Entries taken from a collection
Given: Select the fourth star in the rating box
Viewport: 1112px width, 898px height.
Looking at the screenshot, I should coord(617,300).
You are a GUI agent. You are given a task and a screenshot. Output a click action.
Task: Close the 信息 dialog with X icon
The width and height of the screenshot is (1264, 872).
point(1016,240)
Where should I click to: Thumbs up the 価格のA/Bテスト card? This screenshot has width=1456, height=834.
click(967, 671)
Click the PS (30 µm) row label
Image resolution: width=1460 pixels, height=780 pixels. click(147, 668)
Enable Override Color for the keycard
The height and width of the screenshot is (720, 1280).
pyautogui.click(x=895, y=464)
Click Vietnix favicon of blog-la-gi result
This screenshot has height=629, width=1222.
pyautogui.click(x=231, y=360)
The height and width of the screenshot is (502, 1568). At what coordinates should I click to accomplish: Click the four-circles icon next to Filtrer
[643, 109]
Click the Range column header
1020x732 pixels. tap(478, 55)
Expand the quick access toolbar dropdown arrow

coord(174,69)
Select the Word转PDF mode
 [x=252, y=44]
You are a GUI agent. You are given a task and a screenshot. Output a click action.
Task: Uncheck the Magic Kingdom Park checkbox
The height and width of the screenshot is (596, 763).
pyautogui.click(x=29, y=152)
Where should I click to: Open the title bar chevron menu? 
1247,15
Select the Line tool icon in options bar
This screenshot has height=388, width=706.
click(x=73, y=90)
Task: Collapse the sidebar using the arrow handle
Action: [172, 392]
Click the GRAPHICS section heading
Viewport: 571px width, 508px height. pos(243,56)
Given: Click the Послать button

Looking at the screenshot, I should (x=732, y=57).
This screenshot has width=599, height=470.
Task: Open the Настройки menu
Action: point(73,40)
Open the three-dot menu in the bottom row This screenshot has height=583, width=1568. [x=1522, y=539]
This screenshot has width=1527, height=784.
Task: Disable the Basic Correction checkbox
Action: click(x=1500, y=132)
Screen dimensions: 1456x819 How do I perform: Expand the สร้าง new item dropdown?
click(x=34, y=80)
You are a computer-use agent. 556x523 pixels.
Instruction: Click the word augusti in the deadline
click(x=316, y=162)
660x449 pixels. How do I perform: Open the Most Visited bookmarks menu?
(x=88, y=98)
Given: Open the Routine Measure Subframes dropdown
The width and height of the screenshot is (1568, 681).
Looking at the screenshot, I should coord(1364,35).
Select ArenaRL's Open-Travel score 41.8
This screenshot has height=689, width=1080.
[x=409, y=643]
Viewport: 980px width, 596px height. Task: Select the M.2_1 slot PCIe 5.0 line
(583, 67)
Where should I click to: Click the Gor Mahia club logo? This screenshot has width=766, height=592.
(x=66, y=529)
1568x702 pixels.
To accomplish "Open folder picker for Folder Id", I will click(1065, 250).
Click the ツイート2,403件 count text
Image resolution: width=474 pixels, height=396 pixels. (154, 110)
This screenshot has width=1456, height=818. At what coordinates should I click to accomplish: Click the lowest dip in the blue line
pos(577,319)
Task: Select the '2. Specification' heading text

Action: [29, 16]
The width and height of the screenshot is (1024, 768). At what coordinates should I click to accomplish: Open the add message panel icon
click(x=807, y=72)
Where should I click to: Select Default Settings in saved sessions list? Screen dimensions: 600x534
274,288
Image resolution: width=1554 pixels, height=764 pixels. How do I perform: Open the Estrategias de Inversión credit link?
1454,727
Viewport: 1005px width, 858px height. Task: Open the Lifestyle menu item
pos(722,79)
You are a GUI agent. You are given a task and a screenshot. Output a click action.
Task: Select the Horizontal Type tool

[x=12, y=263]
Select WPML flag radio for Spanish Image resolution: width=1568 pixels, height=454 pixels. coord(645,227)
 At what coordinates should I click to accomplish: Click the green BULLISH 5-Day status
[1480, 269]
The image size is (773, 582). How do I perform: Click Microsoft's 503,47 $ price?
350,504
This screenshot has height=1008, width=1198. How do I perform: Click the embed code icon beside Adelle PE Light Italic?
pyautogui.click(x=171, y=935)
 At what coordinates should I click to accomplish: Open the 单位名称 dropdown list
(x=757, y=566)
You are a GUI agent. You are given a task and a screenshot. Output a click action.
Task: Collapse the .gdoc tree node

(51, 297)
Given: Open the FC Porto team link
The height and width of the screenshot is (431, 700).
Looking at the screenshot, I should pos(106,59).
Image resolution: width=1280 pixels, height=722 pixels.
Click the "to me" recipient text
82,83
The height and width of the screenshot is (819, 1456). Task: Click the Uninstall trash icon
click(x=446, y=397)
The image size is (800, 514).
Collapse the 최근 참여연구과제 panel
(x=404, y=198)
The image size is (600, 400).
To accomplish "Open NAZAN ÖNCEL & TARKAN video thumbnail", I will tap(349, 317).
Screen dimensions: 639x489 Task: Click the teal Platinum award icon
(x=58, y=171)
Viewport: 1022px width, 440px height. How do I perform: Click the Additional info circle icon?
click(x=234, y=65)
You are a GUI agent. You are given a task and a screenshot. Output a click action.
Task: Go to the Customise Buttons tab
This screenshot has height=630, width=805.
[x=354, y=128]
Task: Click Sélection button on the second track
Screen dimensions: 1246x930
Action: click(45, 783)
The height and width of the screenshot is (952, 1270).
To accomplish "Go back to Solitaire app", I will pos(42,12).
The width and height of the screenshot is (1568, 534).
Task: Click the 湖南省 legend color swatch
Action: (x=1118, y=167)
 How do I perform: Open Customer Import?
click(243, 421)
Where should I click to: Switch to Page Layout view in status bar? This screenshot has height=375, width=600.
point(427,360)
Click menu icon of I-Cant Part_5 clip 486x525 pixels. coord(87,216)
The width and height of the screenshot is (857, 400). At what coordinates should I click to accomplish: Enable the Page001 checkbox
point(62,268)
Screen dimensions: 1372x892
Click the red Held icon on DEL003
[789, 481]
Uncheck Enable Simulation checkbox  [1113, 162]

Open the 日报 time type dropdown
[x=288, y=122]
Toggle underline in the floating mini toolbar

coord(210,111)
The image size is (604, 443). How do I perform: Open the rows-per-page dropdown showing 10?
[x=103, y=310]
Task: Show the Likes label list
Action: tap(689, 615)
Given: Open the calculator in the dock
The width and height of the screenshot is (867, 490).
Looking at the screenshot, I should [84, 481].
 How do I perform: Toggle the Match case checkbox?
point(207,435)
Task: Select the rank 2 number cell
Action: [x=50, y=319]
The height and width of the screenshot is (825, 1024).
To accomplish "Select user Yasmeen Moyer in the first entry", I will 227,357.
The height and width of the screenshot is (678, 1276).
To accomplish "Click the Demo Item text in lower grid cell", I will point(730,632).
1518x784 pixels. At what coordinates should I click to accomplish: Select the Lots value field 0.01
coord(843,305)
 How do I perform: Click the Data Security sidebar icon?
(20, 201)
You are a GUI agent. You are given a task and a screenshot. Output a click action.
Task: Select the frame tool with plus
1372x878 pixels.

Task statement:
Echo the items above word for word, starting with the very first line and going on through the line that contains "point(1016,240)".

Solved problem:
Given: Select the fourth star in the rating box
Viewport: 1112px width, 898px height.
Looking at the screenshot, I should coord(617,300).
You are a GUI agent. You are given a task and a screenshot. Output a click action.
Task: Close the 信息 dialog with X icon
The width and height of the screenshot is (1264, 872).
point(1016,240)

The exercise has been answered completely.